Per quanto concerne la memoria recondita e dormiente, il lettore dovrà aspettare un secondo volume dove spero di potere rivelarne i contorni celati. Questo è un primo passo iniziatico che potrà forse consentire una calibratura in grandi linee del fenomeno noto, in modo da penetrare successivamente l’ignoto. La distanza fra l’epoca nostra e quella che siamo abituati a considerare la genesi della nostra cosmogonia estetica è in realtà lunghissima, c’è chi considera tuttora Les demoiselles d’Avignon di Pablo Picasso un’opera di difficile comprensione, al pari dell’Ulisse di James Joyce o di Verklärte Nacht di Schönberg, eppure il tempo trascorso da allora a oggi è uguale a quello passato dalla battaglia di Waterloo alla Prima guerra mondiale o, per chi si appassiona alla musica, al tempo che corre dal Flauto magico di Mozart alla Bohème di Puccini. Pensiamo che tutto sia diverso da allora, eppure portiamo ancora come vestito contemporaneo contro la pioggia il trench delle trincee di questa guerra mondiale, le medesime cravatte Regimental e le desert boots in cuoio scamosciato. È bizzarra questa sospensione della Storia, come se all’epoca del Napoleone di Waterloo fosse apparso in parrucca Luigi XIV. Mai la storia fu così crudele e carica di drammi come nell’epoca nostra e mai così lenta nelle mutazioni del gusto. Stiamo seduti ancora ai medesimi tavolini tondi dei caffè come l’uomo di Juan Gris e ci capitano i medesimi incidenti automobilistici che capitarono a Marinetti per evitare un ciclista. Di questo percorso drammatico e compresso abbiamo più percezione che comprensione. La comprensione oggi sembra di dovere: sarebbe utile a rimettere in moto il corso e la corsa delle cose. Torniamo quindi all’ultimo momento denso del pensiero, quello della Scuola di Francoforte, quando Adorno si pone le sue astruse domande e Horkheimer le sue improbabili risposte per immaginare un mondo che sembrava sull’orlo della fine dei tempi e che tentava di raccontarsi anche con le immagini. Poi ci fu solo il pensiero debole.

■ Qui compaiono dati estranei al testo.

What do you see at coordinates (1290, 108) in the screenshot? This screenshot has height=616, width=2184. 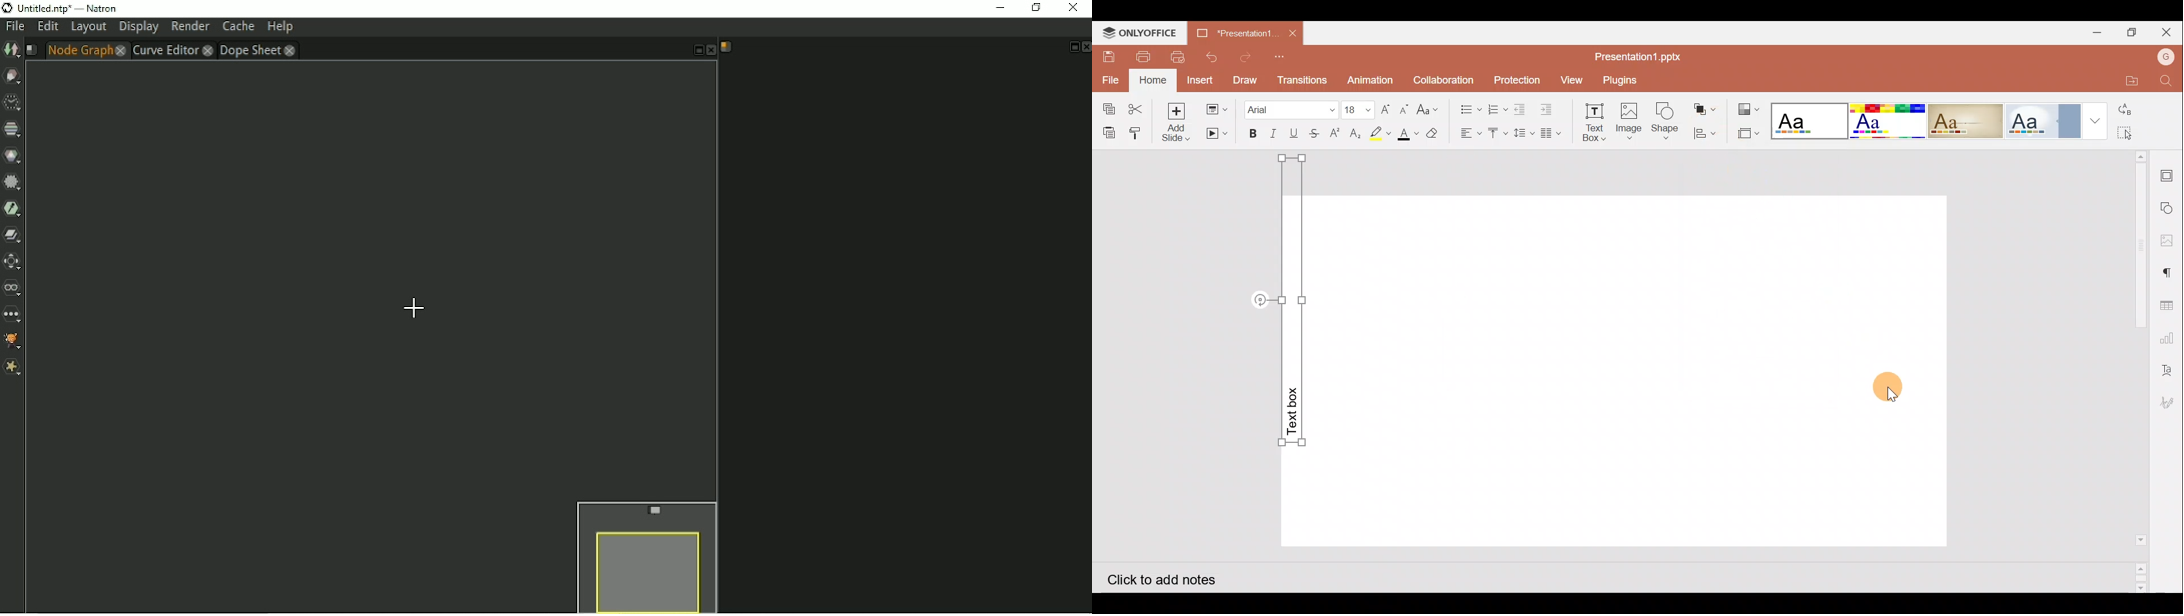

Mettere ordine in una matassa così intricata è di per sé operazione intollerabile, oppure ambizione ingenua, tentare piccoli codici di lettura è invece opportuno. I grandi artisti sono grandi, tutti lo sanno, i piccoli artisti del passato spesso sono dimenticati o servono alla critica storica per alimentare il mercato antiquariale; nel mondo moderno non è così: la faccenda si è resa democratica e ogni appassionato è autorizzato a dire la sua. Per ottenere questo risultato servono però alcuni punti fermi, ecco il motivo che ci ha costretto a ingiustificabili riassunti e a dolorose amputazioni senza anestesia. Chiedo venia al lettore, ma salvo la mia coscienza col fatto che l’editore mi ha vietato di redigere un’enciclopedia lunga quanto uno scaffale della Biblioteca de Babel del sommo Jorge Luis Borges.
Nel presente volume l’intenzione è assai semplice, stimolare il lettore carpendone le grazie con la qualità dei dipinti e portarlo a porsi egli stesso le domande atte a rivedere il dogma.